Important Academic Dates

Information about important academic dates including deadlines for withdrawing from units are available at https://www.mq.edu.au/study/calendar-of-dates

Learning Outcomes

On successful completion of this unit, you will be able to:

  • 1. Uncover and assimilate information in a context and at a level appropriate to BPhil level study.
  • 2. Assess the relevant sources and issues critically, analytically, and in an integrated fashion.
  • 3. Demonstrate understanding orally and in writing, by deduction and argumentation.
  • 4. Show, orally and in writing, critical understanding of factual questions and judgements of likelihood and value.
  • 5. Relate understanding of the ancient world to broad conceptual frameworks and modern contexts.
  • 6. Interpret, understand, and advance the state of thinking about the writing of history, including ancient history, and, when appropriate, read against the sources.
  • 7. Treat information in an ethical manner.

Assessment Tasks

Name Weighting Hurdle Due
Minor Essay 20% No 2359 hours 10 March 2019
In-class seminar 40% No As allocated in Week 1
Major essay 40% No 2359 hours 9 June 2019

Minor Essay

Due: 2359 hours 10 March 2019
Weighting: 20%

In Marta Alberti’s 2018 article about spindle-whorls, are her inferences about low- and high-status users, and about performance of gender in the Roman military context, validly derived and historically useful?

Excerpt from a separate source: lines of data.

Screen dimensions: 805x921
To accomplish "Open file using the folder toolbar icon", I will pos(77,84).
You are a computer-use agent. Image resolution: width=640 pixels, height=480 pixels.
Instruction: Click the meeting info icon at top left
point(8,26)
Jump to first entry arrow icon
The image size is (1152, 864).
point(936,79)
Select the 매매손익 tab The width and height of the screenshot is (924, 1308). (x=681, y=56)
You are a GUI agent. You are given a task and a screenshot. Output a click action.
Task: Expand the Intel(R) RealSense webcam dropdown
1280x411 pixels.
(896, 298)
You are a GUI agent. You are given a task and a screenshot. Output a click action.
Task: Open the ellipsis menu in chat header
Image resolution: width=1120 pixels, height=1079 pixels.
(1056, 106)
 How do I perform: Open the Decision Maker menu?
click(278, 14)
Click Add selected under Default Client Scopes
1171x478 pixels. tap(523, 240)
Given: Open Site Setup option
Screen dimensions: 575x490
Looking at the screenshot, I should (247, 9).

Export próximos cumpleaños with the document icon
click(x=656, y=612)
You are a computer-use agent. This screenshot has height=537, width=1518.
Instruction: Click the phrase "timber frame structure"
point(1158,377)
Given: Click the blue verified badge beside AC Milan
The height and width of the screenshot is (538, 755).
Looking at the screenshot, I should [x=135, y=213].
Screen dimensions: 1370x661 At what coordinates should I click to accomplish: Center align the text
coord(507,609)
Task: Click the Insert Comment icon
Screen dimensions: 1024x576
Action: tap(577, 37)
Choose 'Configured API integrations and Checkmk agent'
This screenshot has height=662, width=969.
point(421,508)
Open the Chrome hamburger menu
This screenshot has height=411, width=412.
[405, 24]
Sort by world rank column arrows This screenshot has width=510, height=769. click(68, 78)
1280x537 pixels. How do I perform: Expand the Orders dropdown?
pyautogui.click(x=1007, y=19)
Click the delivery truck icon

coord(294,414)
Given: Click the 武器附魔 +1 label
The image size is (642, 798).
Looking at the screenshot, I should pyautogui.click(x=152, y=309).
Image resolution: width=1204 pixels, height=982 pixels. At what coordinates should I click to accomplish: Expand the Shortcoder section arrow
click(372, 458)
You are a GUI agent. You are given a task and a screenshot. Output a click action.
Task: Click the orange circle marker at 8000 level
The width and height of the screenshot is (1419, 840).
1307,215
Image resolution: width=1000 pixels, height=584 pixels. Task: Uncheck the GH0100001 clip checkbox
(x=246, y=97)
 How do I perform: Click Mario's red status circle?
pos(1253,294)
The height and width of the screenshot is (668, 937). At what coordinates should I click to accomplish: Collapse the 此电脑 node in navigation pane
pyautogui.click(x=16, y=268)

If you were on a committee tasked with allocating limited research funding, what degree of priority would you wish to assign to creating a ‘complete catalogue and typology of Roman spindle whorls along Hadrian’s Wall and in Roman Britain’, as she advises?

Initial Bibliography

Marta Alberti (2018), ‘The Construction, Use, and Discard of Female Identities: Interpreting Spindle Whorls at Vindolanda and Corbridge’ Theoretical Roman Archaeology Journal 1(1): 2, pp. 1–16, DOI: https://doi.org/10.16995/traj.241

James Balme (2010), ‘Spindle Whorls of Great Britain’ https://www.youtube.com/watch?v=n6TGuypgXms

Christine McLeod (2012), ‘How to Spin Yarn Using a Drop Spindle’ National Trust for Scotland https://www.youtube.com/watch?v=bKAJTKvl0nE

 

You will be adding substantially to the bibliography by the time your essay is completed.

Please note that essay form is required. Point form or extended notes are not good enough. Give a bibliography at the end. The word limit (1000 words) includes footnotes but not bibliography. Footnotes should be given, and should conform to the rules laid out in ‘Essay Presentation & Conventions: Style Guide’, which is available from the following link: https://mq.edu.au/about_us/faculties_and_departments/faculty_of_arts/department_of_ancient_history/current_students/program_information/

Submit this minor essay via the turnitin link in iLearn.

 

Two extra hints:

 

1. Don’t give strings of identical footnotes. Whoever is marking your essay will not be impressed by you scoring fifty footnotes, or even a century. If you are referring more than once to the same page of the same book, consider grouping reference into one footnote, probably at the end of the paragraph. Or if something is so good that it has to be referred to four or five times, why not copy it in as a quotation, then add your discussion?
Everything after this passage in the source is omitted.